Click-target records
==*==

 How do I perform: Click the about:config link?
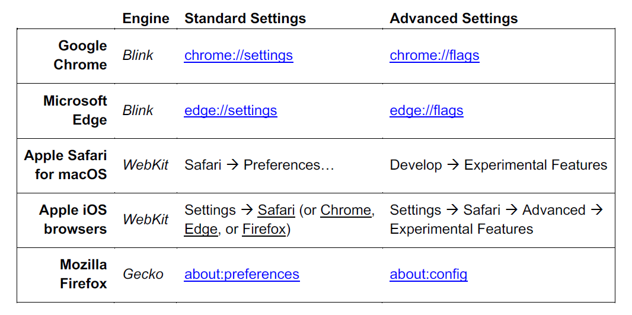point(428,275)
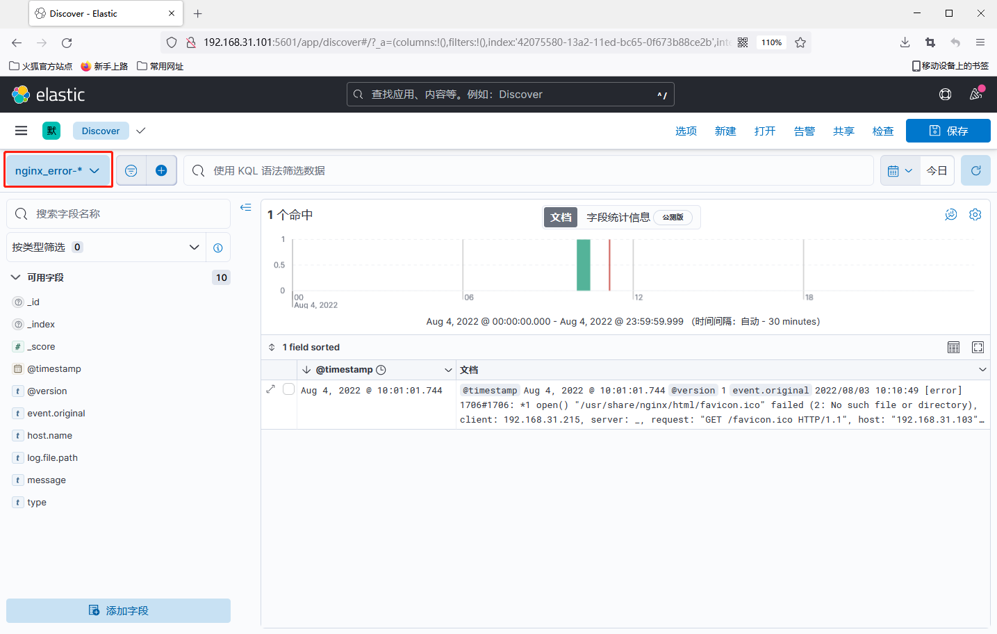Collapse the 可用字段 section

pos(16,277)

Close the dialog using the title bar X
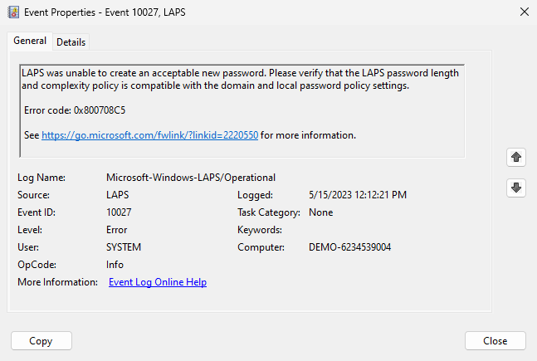tap(523, 12)
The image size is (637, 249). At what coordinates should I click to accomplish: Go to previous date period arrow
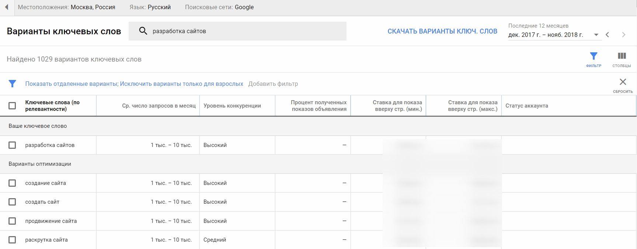pyautogui.click(x=608, y=35)
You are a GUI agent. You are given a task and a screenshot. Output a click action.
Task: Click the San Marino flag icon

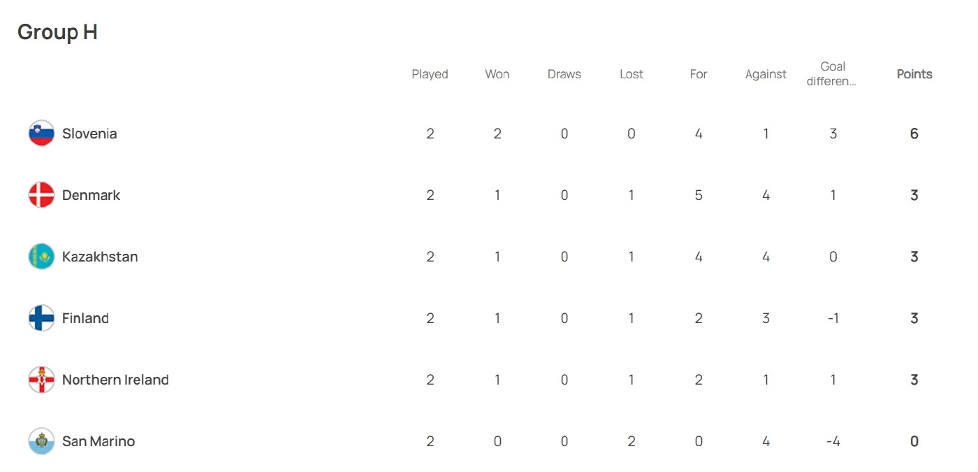[41, 441]
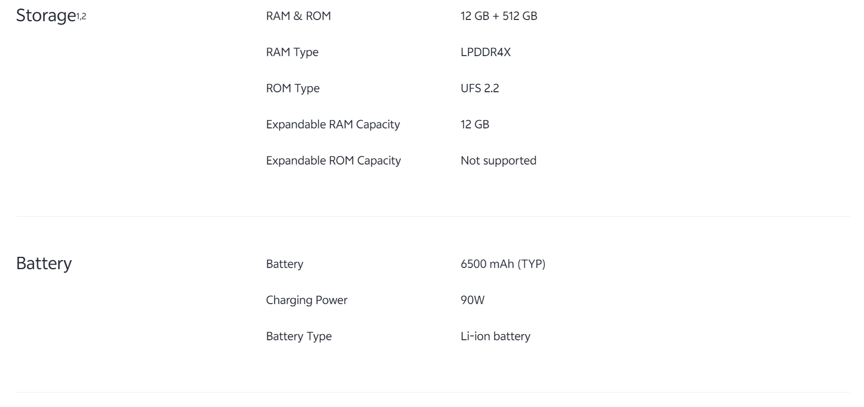Click the Storage section heading

pos(46,16)
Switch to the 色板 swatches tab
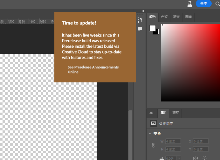 [164, 17]
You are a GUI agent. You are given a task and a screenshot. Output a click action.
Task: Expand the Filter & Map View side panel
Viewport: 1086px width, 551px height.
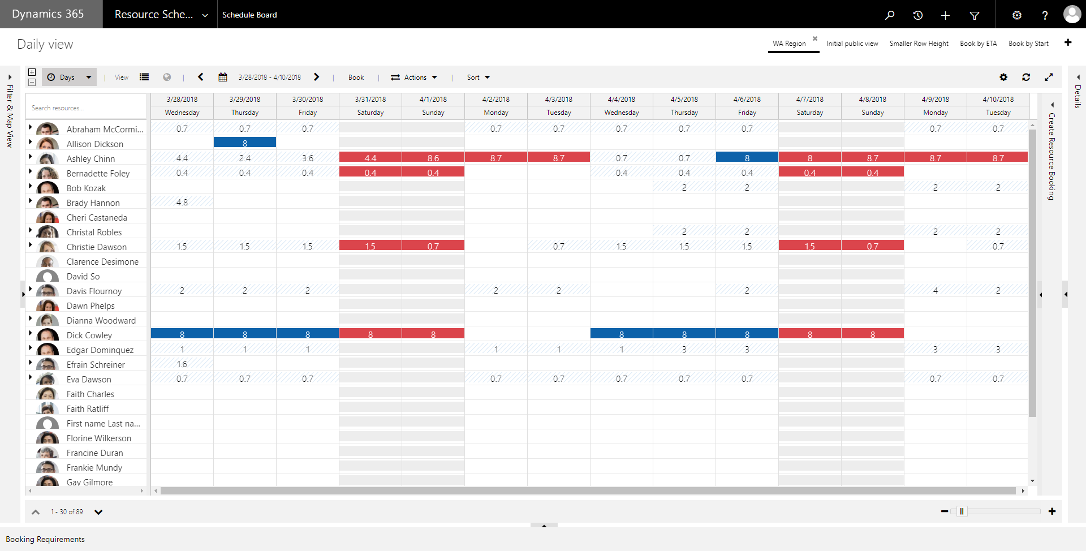coord(9,113)
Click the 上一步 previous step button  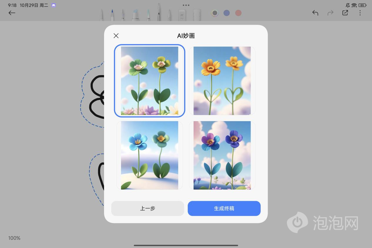coord(148,208)
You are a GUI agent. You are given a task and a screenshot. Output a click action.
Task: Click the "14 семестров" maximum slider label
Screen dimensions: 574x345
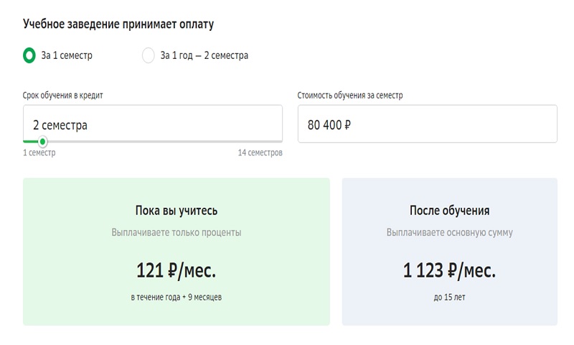260,153
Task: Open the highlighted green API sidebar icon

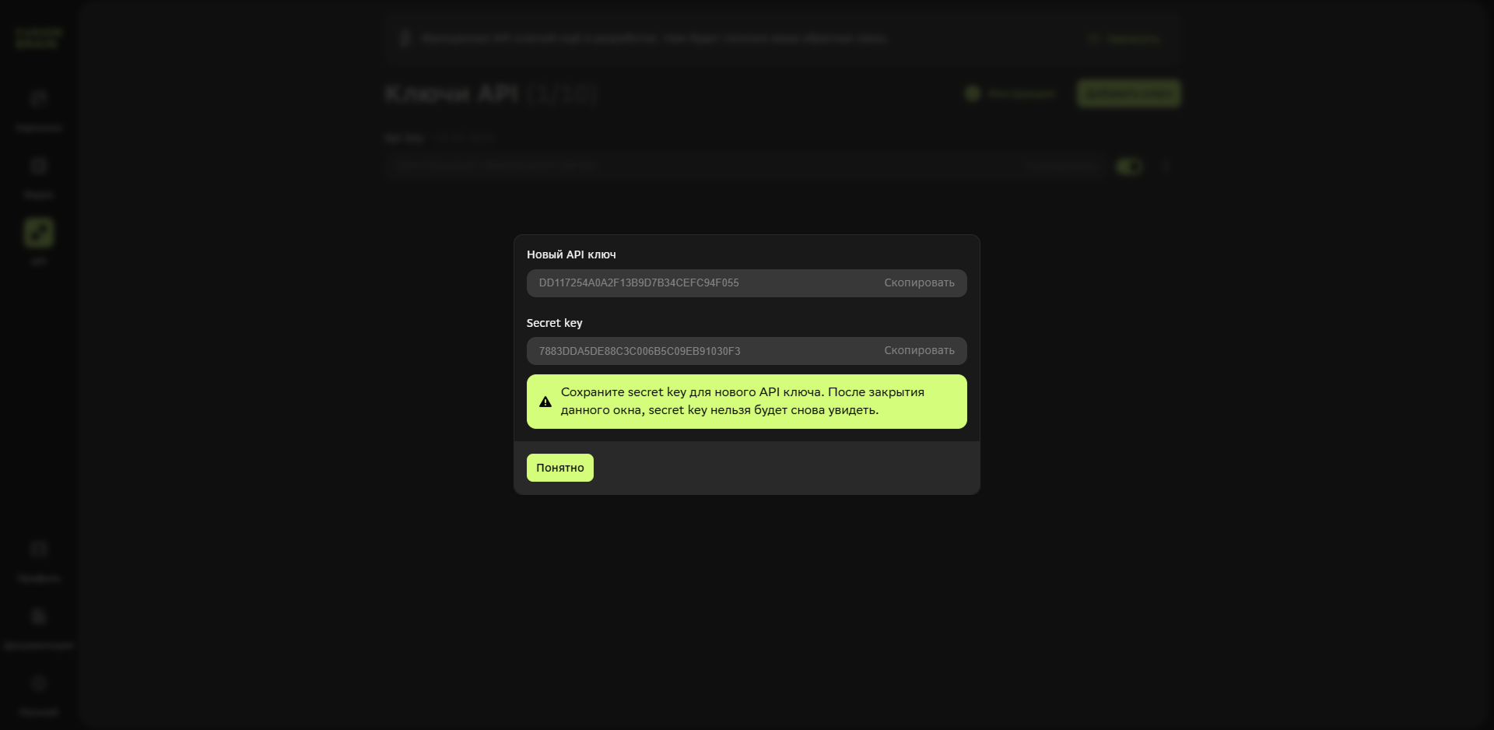Action: point(39,233)
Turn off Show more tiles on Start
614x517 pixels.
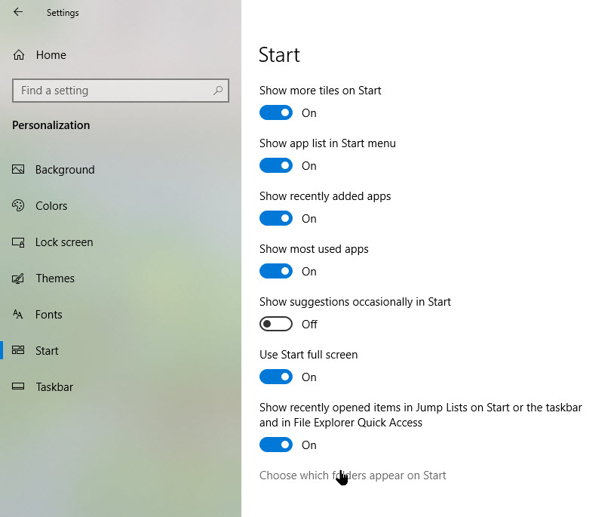point(275,112)
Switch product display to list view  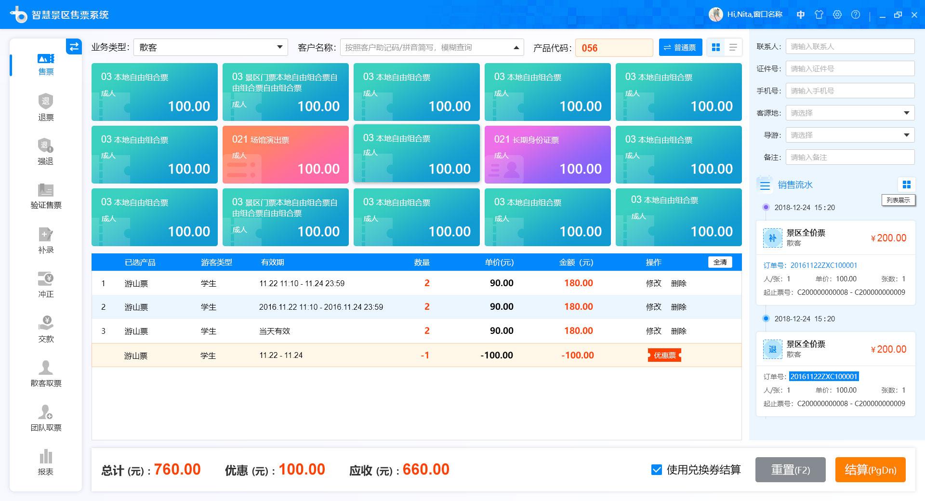pos(733,47)
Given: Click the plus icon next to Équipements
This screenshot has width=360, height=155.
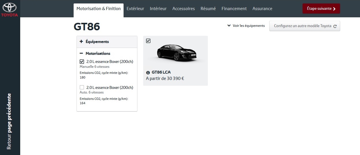Looking at the screenshot, I should point(81,42).
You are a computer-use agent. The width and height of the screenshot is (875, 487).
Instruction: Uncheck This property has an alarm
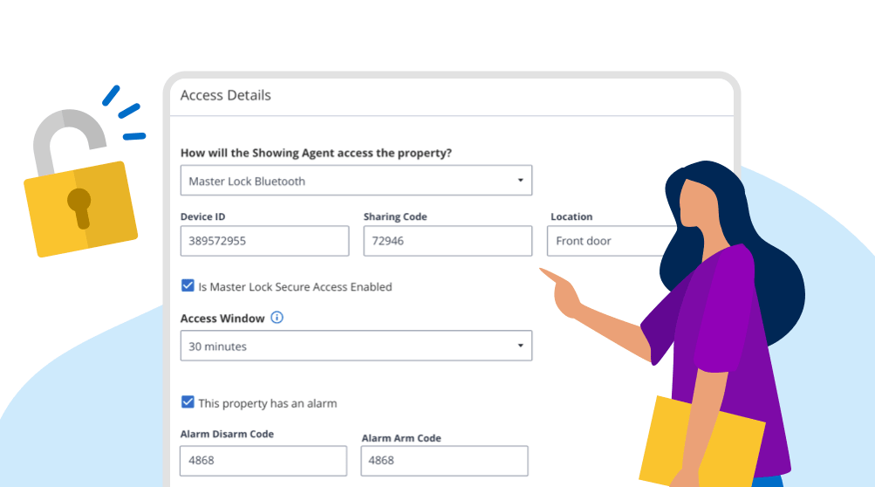click(x=188, y=402)
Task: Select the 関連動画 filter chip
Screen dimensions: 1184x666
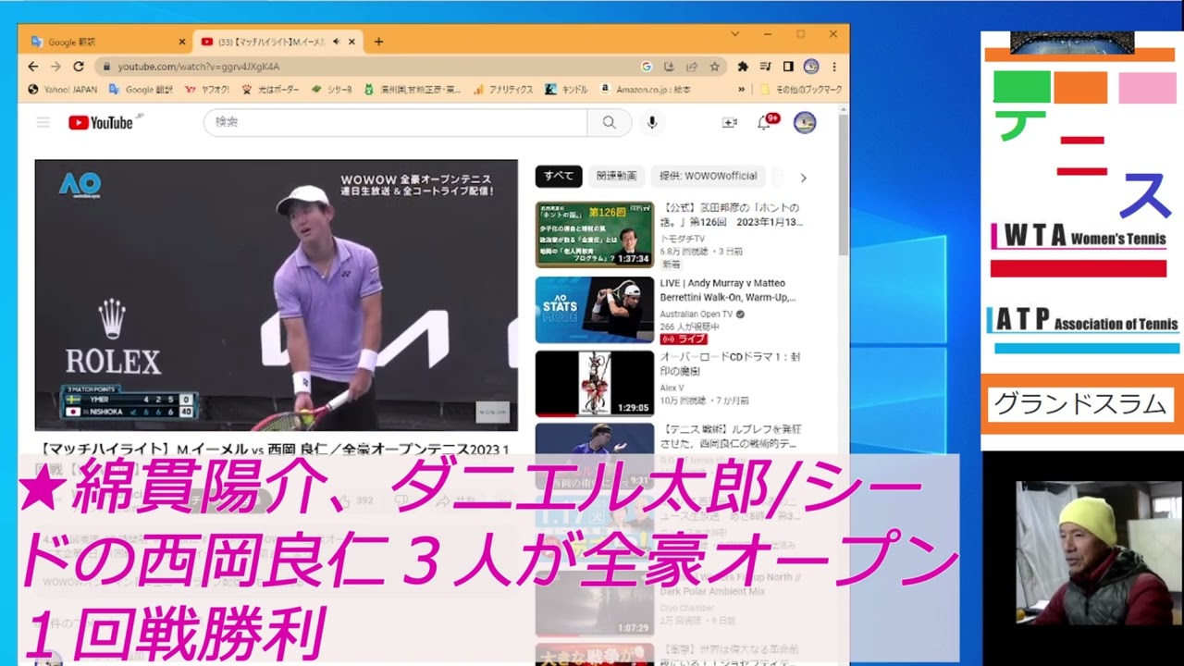Action: point(616,176)
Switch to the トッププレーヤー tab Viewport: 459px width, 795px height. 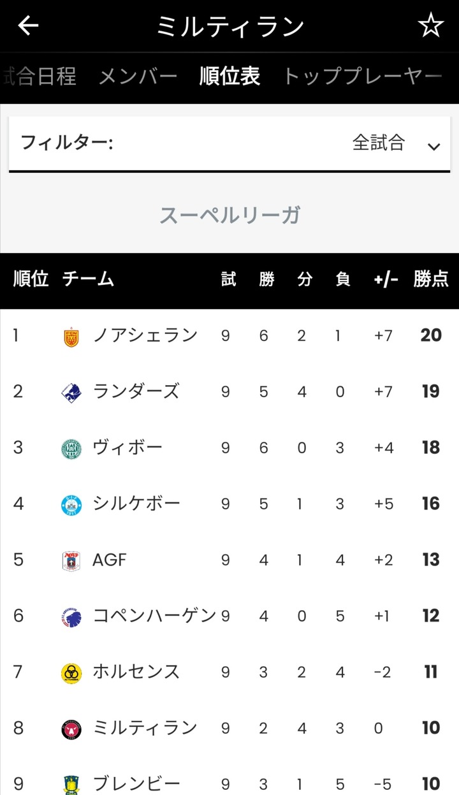pyautogui.click(x=361, y=77)
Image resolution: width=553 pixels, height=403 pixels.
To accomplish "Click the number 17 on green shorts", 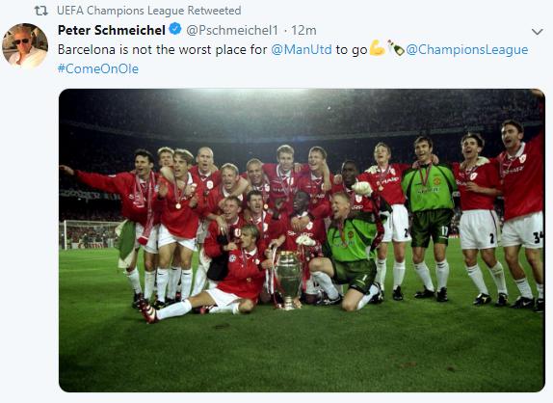I will [x=444, y=231].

==*==

-- Request --
Pick out each line of the records above that contains the word "This", and copy those lines.

-- Exercise answer --
This screenshot has width=360, height=155.
Instruction: Uncheck This property has an alarm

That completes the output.